Philippe Bekaert was convinced of the need to work together with creatives in the arts and entertainment: “We want to stretch the boundaries of the use of technology, not by creating faster systems and problem-solving devices, but by asking what we can do with this technology to enhance human perception and experience“. He worked closely together with theatre and live performance company CREW in about 13 VR and MR based performance.

He was initiator and cofounder of spin-off companies like AZilPix, Camargus and Panokkel, commercializing broadcast video production systems following novel approaches.

== Early life and education ==
Philippe Bekaert was born in 1967 during a Sabena flight Kinshasa-Geneva-Brussels. Philippe finished his engineering education from KU Leuven with a Master in Physics (1985-1991) and a Master in Informatics (1991-1993). He was married to oncologist Annelies Maes and has three daughters.
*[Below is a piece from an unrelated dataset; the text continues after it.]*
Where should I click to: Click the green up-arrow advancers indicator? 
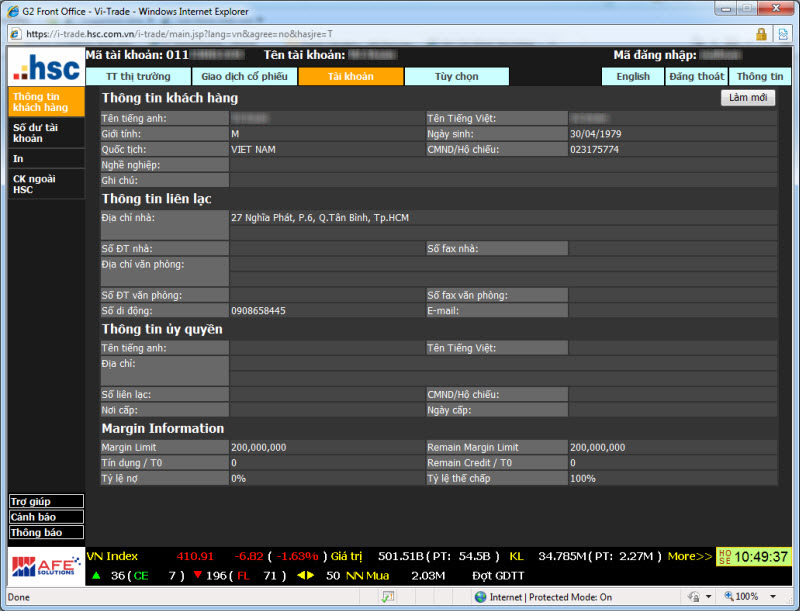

== Expertise Centre for Digital Media ==
Philippe joined EDM on the 1st of August 2002 as a full-time professor of informatics and headed the research group of Visual Computing. He participated in numerous European and national research and development programs, and has 208 publications.

== CREW ==
Philippe Bekaert and artist Eric Joris of CREW (performance company) started cooperating in 2003 at EDM of Hasselt University. Philippe started developing for CREW and in 2006 joined the Board of Directors. EDM and CREW teamed up in EU research FP7 programs 2020 3D media 2009-2013 and Dreamspace 2013-2016, in the EU Culture Programme New Media, performing arts and spectatorship 2009-2011, in Belgian national and regional [ej4] research programs like IBBT Art&D Programme VR/Real Virtuality 2008-2009, XPlo eXplorative Television Project 2011-2013 and in the EU Transregional program Transdigital 2010-2012.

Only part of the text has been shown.